Setelah merasa kehilangan segalanya, ia memilih bangkit dengan cara sederhana: membuka lapak koran dan majalah di sudut jalan. Dari sana, ia berusaha menenukkan kehidupan meskipun penghasilannya jauh dari kata cukup, jauh dari pengharapan masa pensiunnya dulu. Untuk generasi yang sudah seharusnya bisa menikmati masa tenang setelah puluhan tahun mengabdi, perubahan ini sungguh memilukan.
Kisah Mushoddiq hanyalah salah satu dari sekian banyak korban penipuan investasi yang mengincar masyarakat rentan — khususnya pensiunan, guru, dan warga nonproduktif yang berharap “tambah penghasilan.” Menurut laporan terkini dari Otoritas Jasa Keuangan (OJK), total kerugian korban penipuan daring di Indonesia telah menembus angka luar biasa: sejak dibentuknya satuan tugas anti-scam, total kerugian yang dilaporkan mencapai sekitar Rp 7,3 triliun.
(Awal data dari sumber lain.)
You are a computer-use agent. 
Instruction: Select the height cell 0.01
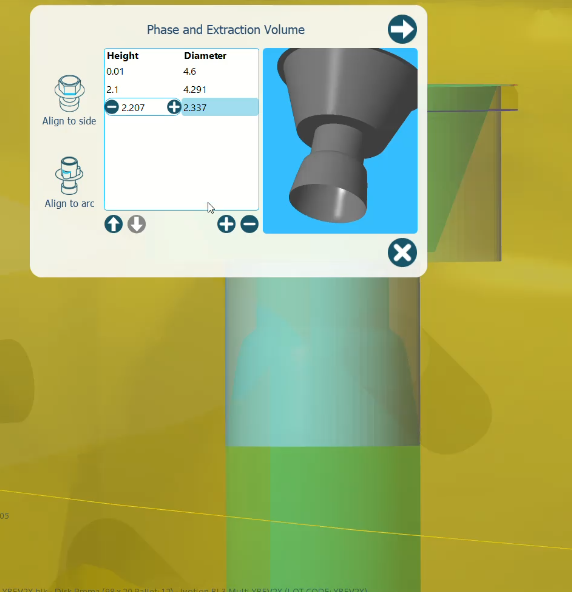[143, 72]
Korban tidak melulu muda atau pekerja aktif — banyak di antaranya pensiunan, termasuk mantan guru, janda, pekerja migran, ibu rumah tangga.
Penipuan semacam ini sering terjadi karena para pelaku menawarkan “imbalan pasti”: misalnya bunga tinggi dari investasi atau pengembalian dana cepat, yang seolah terlalu mudah untuk ditolak. Banyak pensiunan seperti Mushoddiq tergiur dengan janji tersebut karena menganggap tabungan pensiun sebagai jaring pengaman hidup, berharap bisa menambah dana untuk kebutuhan sehari-hari, kesehatan, atau keluarga. Namun kenyataannya malah berakhir dengan kehancuran finansial.
Baca Juga:
13,5 Ton Cengkih Terkontaminasi Radiasi Dipulangkan ke Indonesia dan Siap Dimusnahkan
Kasus Mushoddiq dan banyak korban lain menunjukkan betapa rentannya kelompok pensiunan terhadap penipuan keuangan — terutama di era digital ketika tawaran investasi bodong tersebar lewat telepon, media sosial, atau aplikasi daring. Sementara itu, upaya penegakan hukum dan edukasi literasi keuangan tampaknya belum cukup cepat menjangkau mereka yang sudah lanjut usia atau memiliki pengetahuan keuangan terbatas.
Kini, di usia senja, setiap harinya bagi Mushoddiq adalah perjuangan baru. Suatu saat ia menuangkan harap bahwa lapak koran kecilnya bisa menambah sedikit penghasilan untuk menutupi kebutuhan hidup yang mulai menipis. Tapi lebih dari itu — ia berharap kisahnya bisa menjadi peringatan bagi banyak pensiunan lain agar tidak mudah tergiur janji manis investasi yang terdengar “wah.” Ia berharap ada lebih banyak edukasi dan perlindungan bagi kelompok rentan, terutama mereka yang sudah berhenti bekerja dan mengandalkan tabungan sebagai sandaran hidup.
Kisah ini menyisakan banyak pelajaran pahit. Bahwa penghormatan terhadap guru dan pensiunan tidak cukup hanya dengan ucapan terima kasih — perlu juga sistem sosial dan perlindungan nyata agar mereka tidak menjadi korban penipuan. Bahwa dalam kondisi yang rentan, kepercayaan butuh dibarengi kewaspadaan. Dan bahwa di balik angka kerugian triliunan rupiah, ada manusia sehari-hari seperti Mushoddiq: manusia dengan harapan tenang di hari tua, yang kini harus berjuang keras demi sesuap nasi dan selembar kertas koran.
Baca Juga:
ASDP Perkuat Operasi Terintegrasi Sumatera–Jawa–Bali untuk Kelancaran Penyeberangan Nataru 2026
Jika kamu mau — saya bisa bantu cari data terkini tentang berapa banyak pensiunan yang menjadi korban scam dalam 5 tahun terakhir, untuk membantu memahami skala masalah ini. Mau saya kumpulkan?